First, die Sport, which means Sports or The Sports, not "Die, Sports!"
After all their talk about intimidating the Colts' receivers, the Broncos went out and let them run right through them just like in last year's playoff game. The most glaring example was the 35-yard TD by Reggie Wayne that made it 28-3, in which almost every member of the Broncos secondary decided they didn't feel like tackling him. The Broncos suck donkey balls. Good quote from Brandon Stokely: "I mean, what the Broncos didn't seem to understand was that last week was like a preseason game for us. We gave our backups at lot of reps in practice. We knew the starters weren't going to play much. So for them to do so much chirping in a game like that, geez, it was silly on their part."
In the last game of the regular season, Falcons rookie CB DeAngelo Hall, who is, granted, a phenomenal athlete, playing defense against Seahawks WR Jerry Rice, threw the old man to the ground at the line of scrimmage, intercepted the pass intended for him*, then pranced 40 or so yards into the end zone. Jerry, buddy. I think it's finally time to retire. "I got nowhere else to go!" Go home, old man. Go home.
(*Rice was lined up on the right side of the formation. The pass was a quick out, so basically what happened was Rice started with a fake inside to the left, but when he tried to come back outside Hall simply overpowered him and threw him back to the inside, using Rice's momentum against him.)
Good article by the Philadelphia Inquirer's Phil Sheridan on the reality of Brett Favre.
Moving on to politics. I think by now most of us are shaking off the quick-and-easy "moral values" answer to the presidential election quandry and realizing that a lot of things were at play, like usual, including FOX News, the Swift Boat Veterans, the aftershocks of Sept. 11, 2001, and last but not least, possible voter fraud in places like Ohio.
Here's a couple good quotes from Lewis Lapham from January's Harper's, first regarding the aforementioned quick-and-easiness of the "moral values" dealio: "Such is the speed of our modern system of communications and the fast-drying character of its instant wisdoms that within a single twenty-four-hour news cycle the tale of the Democratic Defeat was packaged in both an authorized version and an unauthorized version."
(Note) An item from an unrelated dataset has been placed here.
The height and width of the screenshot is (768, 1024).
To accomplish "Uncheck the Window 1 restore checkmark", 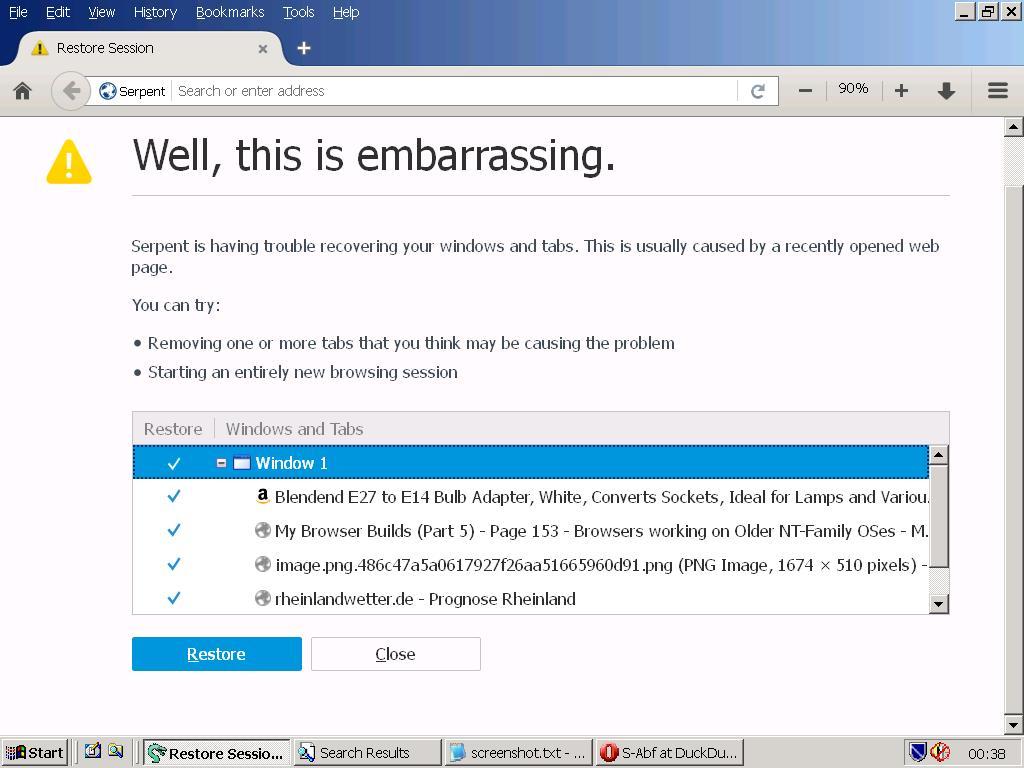I will click(x=174, y=463).
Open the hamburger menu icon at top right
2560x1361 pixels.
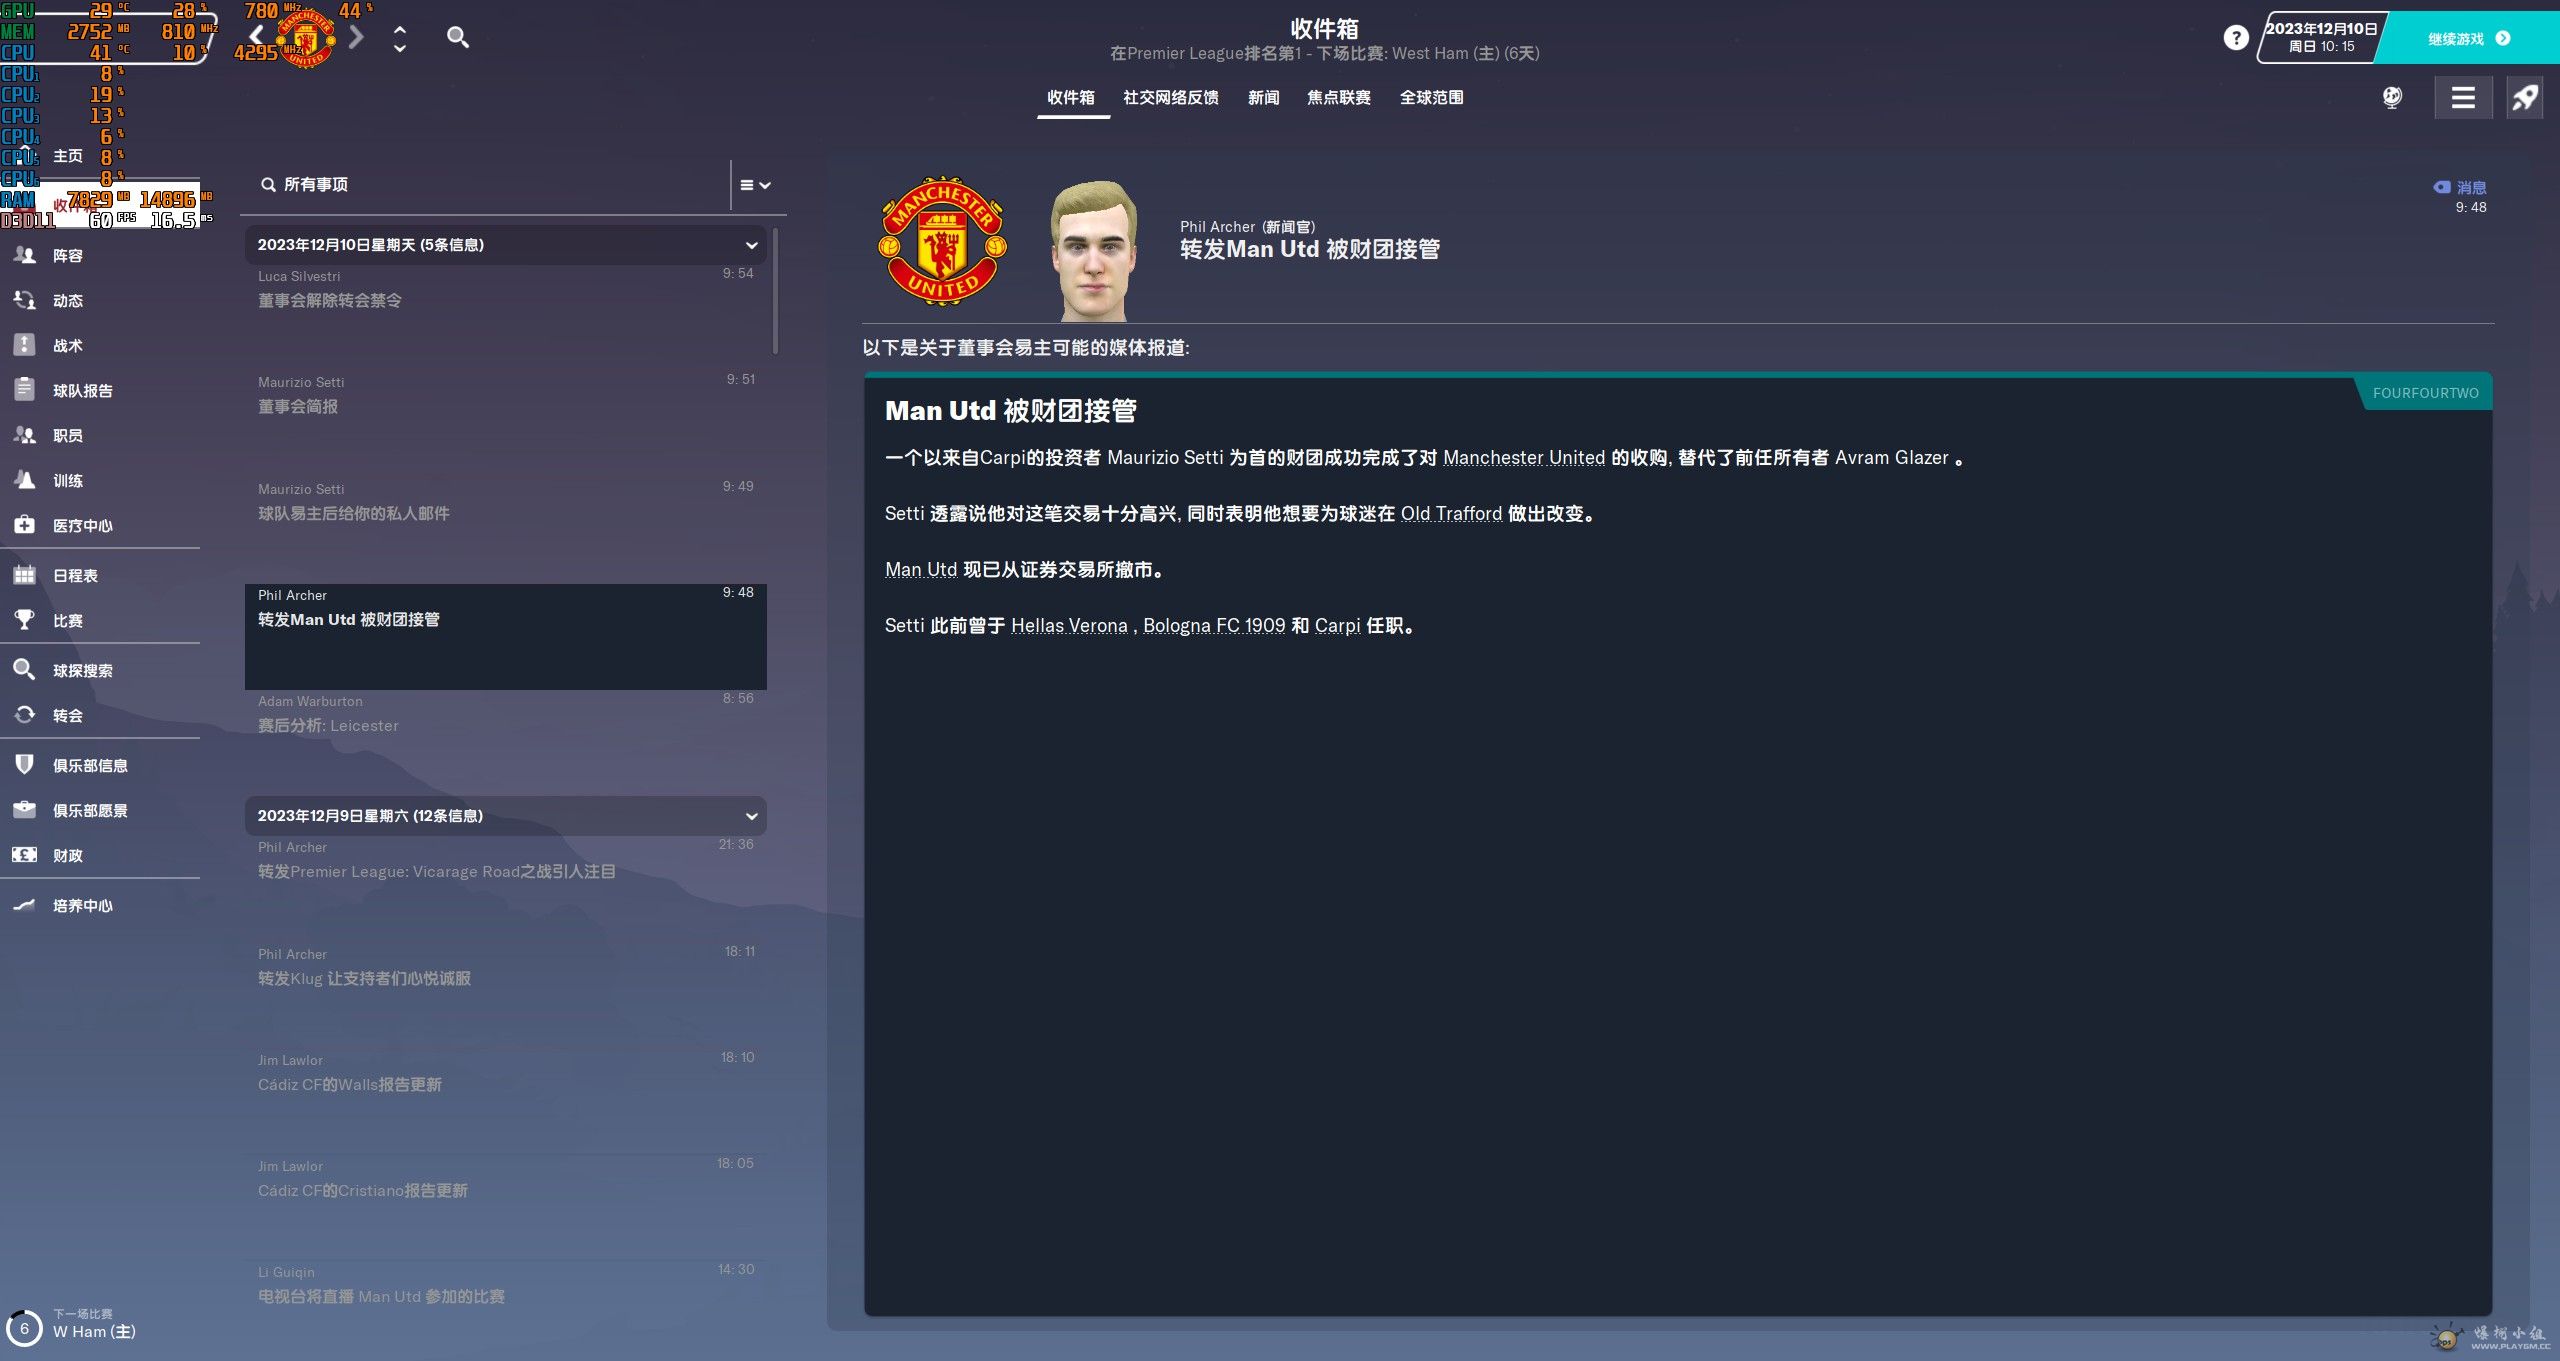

Then: "An American presidential election is a movie, usually a very bad movie, but the American public likes bad movies, and President Bush was more convincing in the role of Batman than was Senator John Kerry in the role of Flash Gordon."
William Safire, talking about God and the tsunami, looks to Job, which story begins when: "Satan suggested Job worshipped God only because he had been given power and riches. On a bet that Job would stay faithful, God let the angel take the good man's possessions, kill his children and afflict him with loathsome boils."
See, that's why a lot of us aren't overly impressed with the Bible. Why is God making wagers on people's lives? That sounds kind of irresponsible. Why not, being omniscient, just read Job's mind and see whether his faith is true or not, and skip the whole part where you slaughter his family and ruin his life?
What's that you say? It's a story, meant to illustrate a point? It's not literal? Aha! Aha! Exactly. None of it is literal, and the people who take Genesis literally are ... what, then? Placing wagers isn't what God would do. It's what man projects God would do.
Now, on to supermarkets: It irks me when I go to Whole Foods and they have every kind of pesto except regular pesto. They have pesto made with cilantro and pesto made with arugula and pesto made with spinach, but not pesto made with basil. I want basil, garlic, pine nuts, olive oil, salt and pepper. That's it, motherfuckers.